Wat is het Opsoclonus-Myoclonus-syndroom?
De zeldzame neurologische aandoening opsoclonus-myoclonus syndroom is een auto-immuunziekte die de hersenen aanvalt, vaak na een virale infectie. Ook bekend als "dansende ogen / dansende voeten" of het Kinsbourne-syndroom, kan deze aandoening patiënten van elke leeftijd treffen en zich eerst manifesteren in spiertrekkingen in ogen en spieren. Uiteindelijk wordt staan of lopen moeizaam, net als spreken, eten of helder denken.
Het opsoclonus-myoclonus-syndroom wordt gekenmerkt door vier afzonderlijke aandoeningen, die bijna onmiddellijk kunnen verschijnen. Opsoclonus verwijst naar oncontroleerbare spiertrekkingen van de ogen, waardoor een dansend effect ontstaat. Myoclonus heeft betrekking op spierkrampen die komen en gaan en het hele lichaam aantasten. Ook bij patiënten met dit syndroom komt ataxie voor, een algemeen gebrek aan spiercoördinatie dat de meest voorkomende bewegingen belemmert, van lopen tot eten. Ten slotte belemmert encefalopathie de hersenen om niet helder te denken. Allemaal samen om een patiënt te creëren die geen beweging kan beheersen, is lusteloos en vaak vol woede.
Volgens het National Pediatric Myoclonus Center volgt het opsoclonus-myoclonus-syndroom vaak nadat het lichaam een tumorachtige groei heeft bestreden of is geïnfecteerd met verschillende virale infecties. Tumoren worden gevonden bij ongeveer de helft van de patiënten die eraan lijden en virale infecties werden onlangs in veel van de rest behandeld. Hoewel de exacte oorzaak van deze aandoening in 2011 onbekend is, geloven veel onderzoekers dat antilichamen die door het immuunsysteem van het lichaam worden geproduceerd, onbedoeld hersencellen kunnen aanvallen in een poging het lichaam van een binnendringende tumor of virus te ontdoen.

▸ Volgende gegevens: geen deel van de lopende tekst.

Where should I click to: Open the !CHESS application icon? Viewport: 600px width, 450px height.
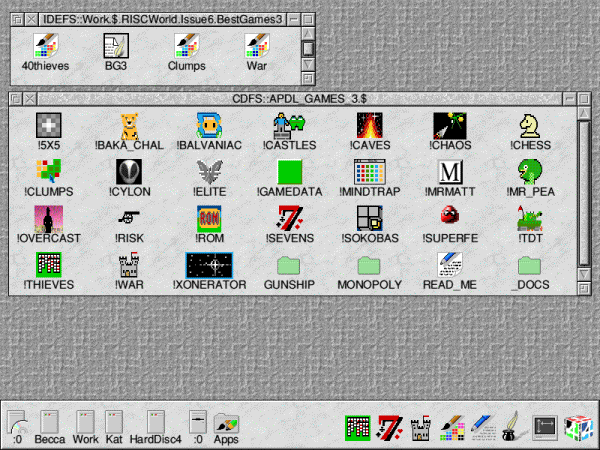pos(529,126)
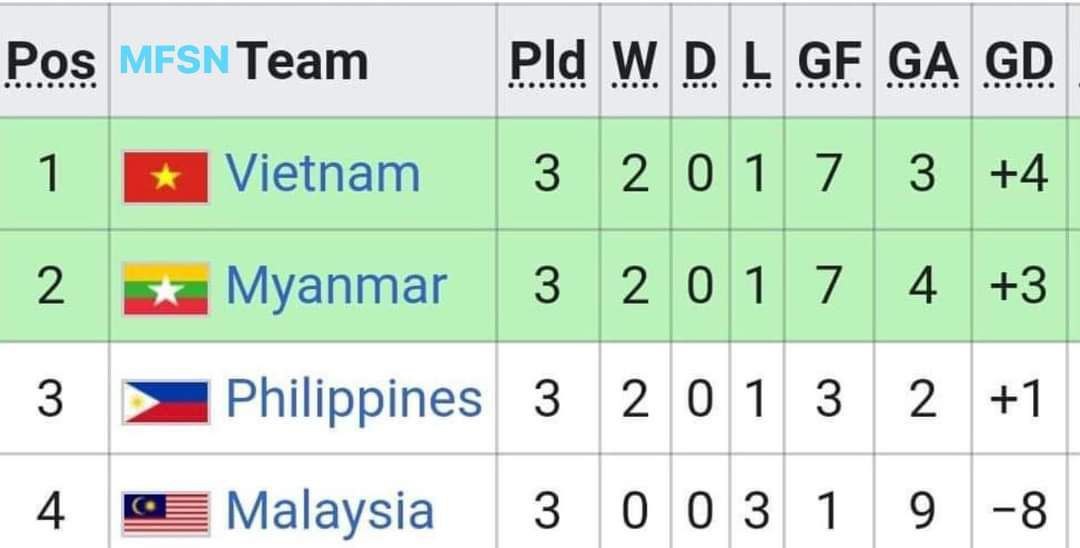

Artsen die het opsoclonus-myoclonus-syndroom behandelen, proberen eerst te bepalen of een tumor aanwezig is door een reeks radiologische tests te bestellen. Als een tumor wordt gevonden, zullen ze proberen deze te verwijderen. Hierdoor wordt het syndroom bij kinderen vaak uitgeroeid, omdat het lichaam geen binnendringende aanwezigheid meer voelt. Voor volwassenen is de kans echter groter dat de aandoening blijft bestaan, zelfs nadat een tumor is verwijderd.
Ongeacht of er een tumor wordt gevonden, schrijven artsen regelmatig een regime van adrenocorticotrofische hormoonschoten voor om het opsoclonus-myoclonus-syndroom te behandelen. Bij een reeks injecties gedurende 20 dagen zorgt dit hormoon ervoor dat de bijnier van het lichaam meer cortisol produceert, wat resulteert in een herstelpercentage van 80 tot 90 procent voor kinderen, met minder herstelpercentage voor volwassenen.
Andere medicijnen kunnen worden voorgeschreven om dit syndroom in remissie te brengen. Intraveneuze immunoglobulinen zijn menselijke antilichamen die de immuunrespons van het lichaam kunnen stimuleren. Chemotherapie en steroïde therapie worden ook vaak geadviseerd. Hoewel de meeste patiënten herstellen, zijn veel patiënten vatbaar voor een herhaling wanneer het lichaam een nieuwe ziekte ervaart.